Uninsured, Hispanics, the elderly and unmarried women particularly at risk

MONDAY, Nov. 28 (HealthDay News) -- The longer the distance a breast cancer patient needs to travel to receive radiation therapy, the less likely she is to undergo breast-conserving surgery combined with radiation (BCSR) rather than mastectomy, according to a study published in the January 2006 issue of Cancer.

Lydia Voti, M.S., of the University of Miami, Florida, and colleagues analyzed data on 18,903 patients with localized breast cancer treated with BCSR or mastectomy. After devising a model to calculate the odds of receiving one therapy over the other, the findings were adjusted for health insurance status, age, race/ethnicity and marital status.

There was a negative association between receiving BCSR and distance to the closest radiation therapy facility, with the odds of receiving this treatment decreasing by 3% per five-mile increase in distance.

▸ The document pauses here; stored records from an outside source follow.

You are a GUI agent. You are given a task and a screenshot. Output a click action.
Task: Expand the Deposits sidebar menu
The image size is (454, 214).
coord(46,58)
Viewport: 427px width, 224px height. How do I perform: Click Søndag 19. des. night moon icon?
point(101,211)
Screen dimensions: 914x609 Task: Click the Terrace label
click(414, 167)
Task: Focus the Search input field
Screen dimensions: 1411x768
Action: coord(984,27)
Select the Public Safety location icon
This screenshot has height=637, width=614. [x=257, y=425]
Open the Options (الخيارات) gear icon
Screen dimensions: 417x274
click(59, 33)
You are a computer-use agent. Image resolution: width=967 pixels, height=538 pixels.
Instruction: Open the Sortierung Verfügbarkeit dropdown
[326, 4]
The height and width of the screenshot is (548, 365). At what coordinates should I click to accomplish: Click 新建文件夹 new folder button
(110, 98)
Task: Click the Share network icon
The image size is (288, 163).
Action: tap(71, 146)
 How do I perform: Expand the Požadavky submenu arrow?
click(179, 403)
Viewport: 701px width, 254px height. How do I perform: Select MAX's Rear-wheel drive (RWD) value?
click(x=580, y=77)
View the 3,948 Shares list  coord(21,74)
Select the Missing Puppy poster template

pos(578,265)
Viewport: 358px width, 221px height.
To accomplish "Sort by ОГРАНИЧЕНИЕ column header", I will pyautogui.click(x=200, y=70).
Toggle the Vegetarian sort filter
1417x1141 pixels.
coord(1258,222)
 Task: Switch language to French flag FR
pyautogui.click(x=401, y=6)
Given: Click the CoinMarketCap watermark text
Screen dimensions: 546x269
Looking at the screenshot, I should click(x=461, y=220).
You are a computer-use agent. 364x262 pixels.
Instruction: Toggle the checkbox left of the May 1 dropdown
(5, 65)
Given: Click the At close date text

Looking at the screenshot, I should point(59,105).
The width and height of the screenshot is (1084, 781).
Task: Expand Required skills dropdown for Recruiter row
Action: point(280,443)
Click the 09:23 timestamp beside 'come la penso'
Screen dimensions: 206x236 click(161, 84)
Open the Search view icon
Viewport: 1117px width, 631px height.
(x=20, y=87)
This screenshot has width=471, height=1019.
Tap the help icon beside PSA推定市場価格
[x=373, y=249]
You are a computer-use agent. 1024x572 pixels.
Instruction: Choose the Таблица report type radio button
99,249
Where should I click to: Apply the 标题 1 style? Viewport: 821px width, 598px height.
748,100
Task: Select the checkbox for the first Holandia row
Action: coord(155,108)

Insured women were 49% more likely than their uninsured counterparts to receive BCSR. Increasing age reduced the odds by 1% per year, Hispanic women were 38% less likely than white non-Hispanic women to receive BCSR, and married women were 23% more likely to receive it than women of any other marital status.

"For Hispanic women, the combination of socioeconomic and cultural barriers may decrease the access to health care; moreover, to special consultation regarding specific treatment options, which in turn may result in the lower use of BCSR," the authors conclude.